Em muitos sentidos, nossa existência tem o objetivo fundamental de defender nossos gêneros e sexualidades no cárcere; defender nosso direito a existir em meio a um contexto muito violento, que de diversas formas quer que nossa existência não seja notada, que ela seja dissimulada ou, pior ainda, que desapareça. Nossas buscas estão orientadas a encontrar uma maneira de frear esses processos de masculinização, feminização e heterossexualização forçadas, que são centrais no que é chamado de “tratamento e disciplina penitenciária”.
Nosso processo também tem sido um caminho de cura através da busca por justiça e transformação. Como disse uma companheira:
Para mim, [Corpos na prisão, mentes em ação] tem sido esse caminho de cura frente a muitas situações que tive que viver dentro da prisão, pois realmente se transformou num alívio muito grande. Não só para mim, que entendi estarem agindo frente a essa violência, mas também para essas outras pessoas que ficaram lá dentro. Creio ser a mostra de como se pode transformar a raiva e a dor em força, e como essa força pode transformar de maneira positiva o entorno.

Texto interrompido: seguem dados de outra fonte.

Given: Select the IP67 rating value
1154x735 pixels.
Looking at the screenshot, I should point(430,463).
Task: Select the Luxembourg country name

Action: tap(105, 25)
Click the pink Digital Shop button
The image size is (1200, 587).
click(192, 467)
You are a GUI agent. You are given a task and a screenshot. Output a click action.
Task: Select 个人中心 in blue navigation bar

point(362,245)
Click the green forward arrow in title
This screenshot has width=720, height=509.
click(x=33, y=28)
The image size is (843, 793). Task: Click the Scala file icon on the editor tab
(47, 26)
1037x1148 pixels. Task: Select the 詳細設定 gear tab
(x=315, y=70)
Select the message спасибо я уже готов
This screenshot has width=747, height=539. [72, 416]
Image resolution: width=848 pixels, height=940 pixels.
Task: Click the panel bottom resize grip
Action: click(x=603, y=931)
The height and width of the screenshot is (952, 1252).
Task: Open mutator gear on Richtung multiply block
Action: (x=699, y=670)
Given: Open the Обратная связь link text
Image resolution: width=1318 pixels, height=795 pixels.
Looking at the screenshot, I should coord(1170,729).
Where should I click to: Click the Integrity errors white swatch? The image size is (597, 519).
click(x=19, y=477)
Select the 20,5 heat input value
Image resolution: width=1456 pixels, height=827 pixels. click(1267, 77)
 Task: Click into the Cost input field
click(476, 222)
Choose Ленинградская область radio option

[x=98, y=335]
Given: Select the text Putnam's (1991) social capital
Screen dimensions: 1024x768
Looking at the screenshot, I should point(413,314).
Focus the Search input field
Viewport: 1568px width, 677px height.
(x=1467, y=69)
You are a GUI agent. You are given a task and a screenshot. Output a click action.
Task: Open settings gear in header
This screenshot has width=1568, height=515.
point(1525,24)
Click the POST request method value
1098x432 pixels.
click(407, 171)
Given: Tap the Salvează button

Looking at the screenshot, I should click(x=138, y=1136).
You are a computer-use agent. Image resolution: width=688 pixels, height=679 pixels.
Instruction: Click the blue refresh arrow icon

Num contexto tão violento foi fundamental criar e sustentar essa rede de afeto e suporte. O cuidado mútuo e o autocuidado são o eixo central de nossa ação, porque diante de um cis-tema que quer nos ver mortas, cuidar umas das outras é revolucionário. Diante de um cis-tema que nos diz que nossa existência é indesejável, reconhecer que nossa vida é valiosa é revolucionário. Ante o monstro carcerário, que busca nos isolar e devorar, nos mantermos juntas é revolução. Como disse Laura Katalina:
Qualquer coisa que acontece na vida de uma pessoa é quase impossível de suportar sem uma rede de apoio. O que ocorre é que o objetivo da prisão é isolar as pessoas, castigá-las e romper todos os vínculos e laços que fazem com que elas possam lidar com as situações, não é mesmo? Por isso acredito que é indispensável criar mecanismos para manter essas redes de apoio, nas quais a pessoa sinta que apesar das circunstâncias ela não está sozinha. Então acredito que sim, efetivamente não pode haver resistência sem que haja redes de apoio, sem um grupo de pessoas ao seu redor, mesmo que seja um grupo pequeno, mas que exista esse grupo de pessoas.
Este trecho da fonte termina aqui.